Task: Print each line once more, unchanged, from the line holding "Screen dimensions: 1568x699" to the end of the listing below.

Dataset content:
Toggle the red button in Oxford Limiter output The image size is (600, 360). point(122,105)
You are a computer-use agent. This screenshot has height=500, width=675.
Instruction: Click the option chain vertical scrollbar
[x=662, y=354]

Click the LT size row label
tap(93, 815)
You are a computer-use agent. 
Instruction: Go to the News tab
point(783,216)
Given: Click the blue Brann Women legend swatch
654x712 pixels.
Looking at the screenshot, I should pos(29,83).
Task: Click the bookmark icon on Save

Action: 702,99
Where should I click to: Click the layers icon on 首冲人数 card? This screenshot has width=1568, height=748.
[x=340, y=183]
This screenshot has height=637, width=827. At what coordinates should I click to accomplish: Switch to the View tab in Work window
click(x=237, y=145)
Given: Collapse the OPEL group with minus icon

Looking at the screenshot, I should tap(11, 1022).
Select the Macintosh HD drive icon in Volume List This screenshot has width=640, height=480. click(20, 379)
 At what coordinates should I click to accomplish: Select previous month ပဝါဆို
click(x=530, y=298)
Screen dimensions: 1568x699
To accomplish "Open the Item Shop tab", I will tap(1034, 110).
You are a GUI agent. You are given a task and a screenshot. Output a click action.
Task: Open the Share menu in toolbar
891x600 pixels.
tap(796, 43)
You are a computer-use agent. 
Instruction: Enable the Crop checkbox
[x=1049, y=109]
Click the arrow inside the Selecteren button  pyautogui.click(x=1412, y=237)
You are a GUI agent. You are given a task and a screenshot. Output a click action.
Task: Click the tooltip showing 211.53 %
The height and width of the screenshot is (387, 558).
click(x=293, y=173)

Answer section:
Screen dimensions: 1568x699
To accomplish "Open the Item Shop tab", I will tap(1034, 110).
You are a GUI agent. You are given a task and a screenshot. Output a click action.
Task: Open the Share menu in toolbar
891x600 pixels.
tap(796, 43)
You are a computer-use agent. 
Instruction: Enable the Crop checkbox
[x=1049, y=109]
Click the arrow inside the Selecteren button  pyautogui.click(x=1412, y=237)
You are a GUI agent. You are given a task and a screenshot. Output a click action.
Task: Click the tooltip showing 211.53 %
The height and width of the screenshot is (387, 558).
click(x=293, y=173)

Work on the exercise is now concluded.